No, it didn’t come. He turned off the television set, felt the stubble on his chin, put the food away, and gathered the papers into a pile with the sketch on top.
Then he went to bed.
In the dark, the baby did not turn restlessly or cry, Pulcharia did not come in and ask for water or to climb into bed with her parents. Maya did not reach over in her sleep to touch his bare bottom.
As he went to sleep, he felt the inexplicable euphoria of the past days begin to slip away.
Chapter Ten
In the morning, Nadia Spectorski awoke to a fresh, vivid, and inexplicable vision that seemed to mean absolutely nothing. It was another overcast day. Somewhere north of the city clouds were rumbling. Her room was small, brightly decorated, small computer desk in the corner with a flowerpot and cactus next to the Compaq Presario 2240. Next to the cactus was a kaleidoscope that she looked through every morning for a few minutes, losing herself in the never-repeating meditation of changing colors.
The vision was just as vivid as the one in which she had seen the murder of Sergei Bolskanov through the eyes of the killer. Nadia had feared that she had simply remembered what she herself had done and that she was the killer, but there were too many details, little things that convinced her she had not done this thing.
This morning she was as sure that she had not done it as she was that Boris Adamovskovich had not committed the murder. She had looked down through the killer’s eyes at the shoes and remembered now that the shoes had not fit, had been too large. Yes, Adamoskovich’s shoes would have been too large for her, but the leg was not that of a woman. Nadia reached for her glasses. She needed them to think.
The vision had been brief, mundane.
In the vision a book lay in her lap. The book was thick and open, facedown. It was War and Peace. Had the person in her vision turned the book over, she was certain she would have been able to read the words before her.

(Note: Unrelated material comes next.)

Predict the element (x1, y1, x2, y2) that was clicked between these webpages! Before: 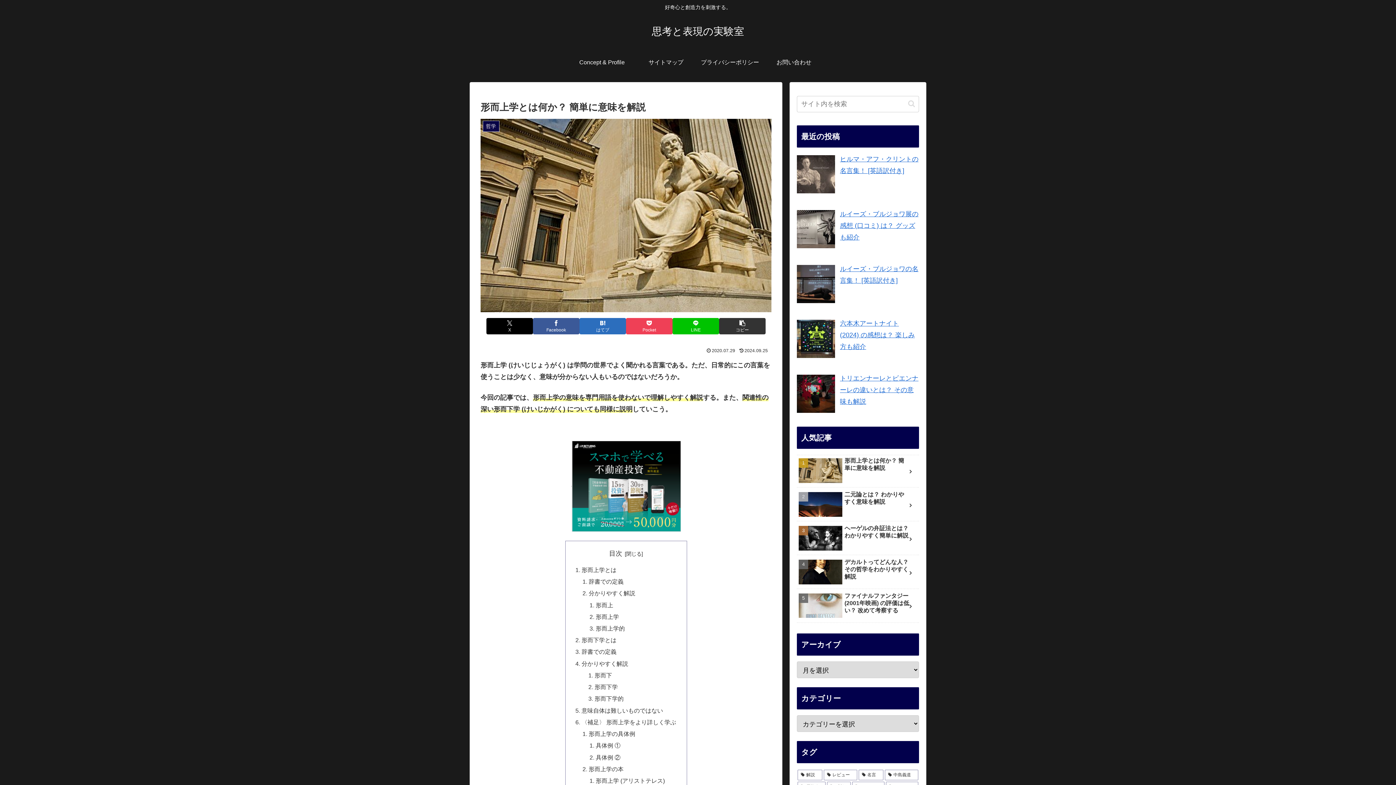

Such things happened to Nadia less frequently than they had when she was younger. When she was a young teen, the visions had come so frequently that they disrupted her life, set her trembling, caused her parents, who were both physicians, to send her for medication and treatment. Almost none of the visions had any meaning. She had seen unfamiliar couples screaming at each other, a cat dying in a doorway, screaming in pain, a boy writing something obscene on the wall of a school or church, a woman with an enormous head smiling at her. Medication and hundreds of hours in therapy, coupled with the passing of time, had kept the visions from lining up and leaping out. Her experiences and her curiosity had led her to her lifetime career and the hope, so far unrealized, that such phenomena could be understood in a scientific context.

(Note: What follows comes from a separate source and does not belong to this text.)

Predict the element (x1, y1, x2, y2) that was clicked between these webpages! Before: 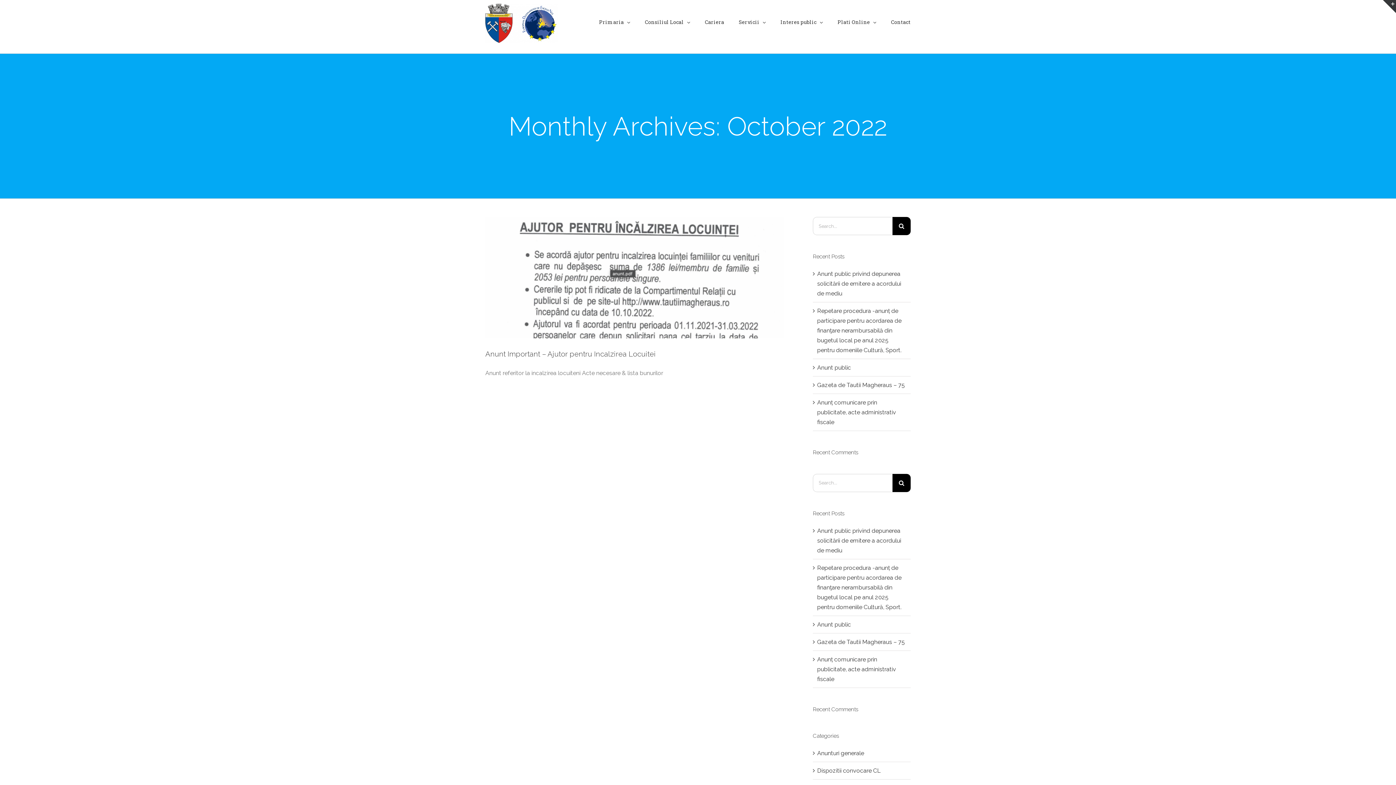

Yes, Jung, Freud, and others had noted that what they called hysteria seemed particularly powerful in young girls reaching puberty. Witches, who were probably hysterical girls, began their calling early. She herself had concentrated much of her research on girls in their teens, many of whom had been considered extreme neurotics and borderline psychotics. She had taken them off of drugs and also taken them seriously. She had been one of them.
Occasionally, a man would turn up who had some of the psychic characteristics, someone like the not-too-bright, gentle slouching policeman who was afraid of his ability, wanted to deny it.
Nadia, wearing an extra-large plain-white T-shirt, got out of bed, deciding to get a copy of War and Peace. She had read it only once, when she was a brilliant, nearsighted girl who was being given drugs to help control her supposed deliriums. The book had absorbed her, helped calm her. She had been particularly fascinated by Tolstoy’s Napoleon, a tormented, overly confident creature moved more by chance and the inevitability of history than by his own design. But she had soon moved from fiction and for more than a decade now had read none at all.